Document excerpt —
The achievements of a man who escaped political events in Czechoslovakia in the wake of suppression of the Prague Spring to start a new life in the UK were celebrated at his funeral service.
Ilya Bohac became an exile in 1968, moving to Britain from Bratislava where he had been studying at university when the Russians crushed the Dubcek Government.
His gift for languages and his marriage in 1990 to Jane Findlay, a singer and teacher who shared his interest in opera, led to a career as a translator and coach for companies staging Czech operas.
From his base in Lewes, he worked extensively with Glyndebourne and the Brighton Festival Chorus, and also with the Royal Opera House, Covent Garden, the Welsh National Opera and with opera companies in Geneva and Lisbon.
He coached many international singers, and worked on recordings of Czech and Moravian songs. Conductors and directors sought his advice.
Mr Bohac, who was 64, leaves a wife, Jane, and daughters Olivia and Anna.
Close friend Mark Rankin spoke at his funeral service, where “Janacek and Dvorak featured prominently ... The service was full to overflowing with friends and family, the result of his humanity and joy of life.”
Mr Rankin recalled that in his youth Mr Bohac had been an outstanding athlete in both track and field events. He said his sporting prowess gave him the resilience over recent years when he battled with cancer. It was an inspiration to all his many friends.
Mr Rankin said: “He was always up for discussing anything, even in the Royal Marsden, and I recall vividly a lively conversation ranging from the molecular physics of cancer to the reading of Zola’s L’Argent in its original French.”

Data excerpt —
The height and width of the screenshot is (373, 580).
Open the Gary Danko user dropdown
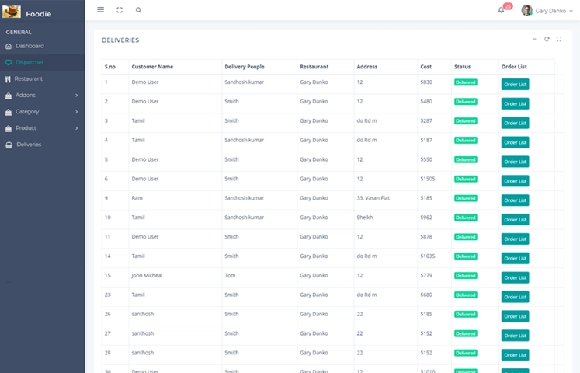point(547,11)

Activity —
Does each of these statements agree with the article on Ilya Bohac? Answer yes or no for each, and quote the words from the article that decide it.
1. Ilya Bohac married Jane Findlay in 1968.
2. He worked with opera companies in Geneva and Lisbon.
3. He had been studying at university in Bratislava when the Dubcek Government was crushed.
Answer using only the article on Ilya Bohac, not the material.

Reply —
1. No: "his marriage in 1990 to Jane Findlay"
2. Yes: "and with opera companies in Geneva and Lisbon"
3. Yes: "from Bratislava where he had been studying at university when the Russians crushed the Dubcek Government"